THE TASK: Update the items below by changing every "thumbnail" to "preview", leaving everything else unchanged.

___

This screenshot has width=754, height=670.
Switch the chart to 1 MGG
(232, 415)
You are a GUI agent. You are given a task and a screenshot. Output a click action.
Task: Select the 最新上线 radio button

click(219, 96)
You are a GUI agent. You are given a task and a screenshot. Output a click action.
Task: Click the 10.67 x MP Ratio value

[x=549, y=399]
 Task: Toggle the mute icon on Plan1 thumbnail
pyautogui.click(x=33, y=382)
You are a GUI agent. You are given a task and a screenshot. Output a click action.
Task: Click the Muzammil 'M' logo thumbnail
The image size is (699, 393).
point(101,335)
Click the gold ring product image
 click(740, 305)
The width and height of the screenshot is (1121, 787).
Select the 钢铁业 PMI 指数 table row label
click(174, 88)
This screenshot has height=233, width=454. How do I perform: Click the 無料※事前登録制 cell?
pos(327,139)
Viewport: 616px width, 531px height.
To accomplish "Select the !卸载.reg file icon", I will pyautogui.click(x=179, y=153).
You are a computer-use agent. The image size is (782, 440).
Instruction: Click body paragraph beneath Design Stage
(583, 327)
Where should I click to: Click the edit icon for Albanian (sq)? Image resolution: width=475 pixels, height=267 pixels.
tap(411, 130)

___

FINAL RESULT:
This screenshot has width=754, height=670.
Switch the chart to 1 MGG
(232, 415)
You are a GUI agent. You are given a task and a screenshot. Output a click action.
Task: Select the 最新上线 radio button

click(219, 96)
You are a GUI agent. You are given a task and a screenshot. Output a click action.
Task: Click the 10.67 x MP Ratio value

[x=549, y=399]
 Task: Toggle the mute icon on Plan1 preview
pyautogui.click(x=33, y=382)
You are a GUI agent. You are given a task and a screenshot. Output a click action.
Task: Click the Muzammil 'M' logo preview
The image size is (699, 393).
point(101,335)
Click the gold ring product image
 click(740, 305)
The width and height of the screenshot is (1121, 787).
Select the 钢铁业 PMI 指数 table row label
click(174, 88)
This screenshot has height=233, width=454. How do I perform: Click the 無料※事前登録制 cell?
pos(327,139)
Viewport: 616px width, 531px height.
To accomplish "Select the !卸载.reg file icon", I will pyautogui.click(x=179, y=153).
You are a computer-use agent. The image size is (782, 440).
Instruction: Click body paragraph beneath Design Stage
(583, 327)
Where should I click to: Click the edit icon for Albanian (sq)? Image resolution: width=475 pixels, height=267 pixels.
tap(411, 130)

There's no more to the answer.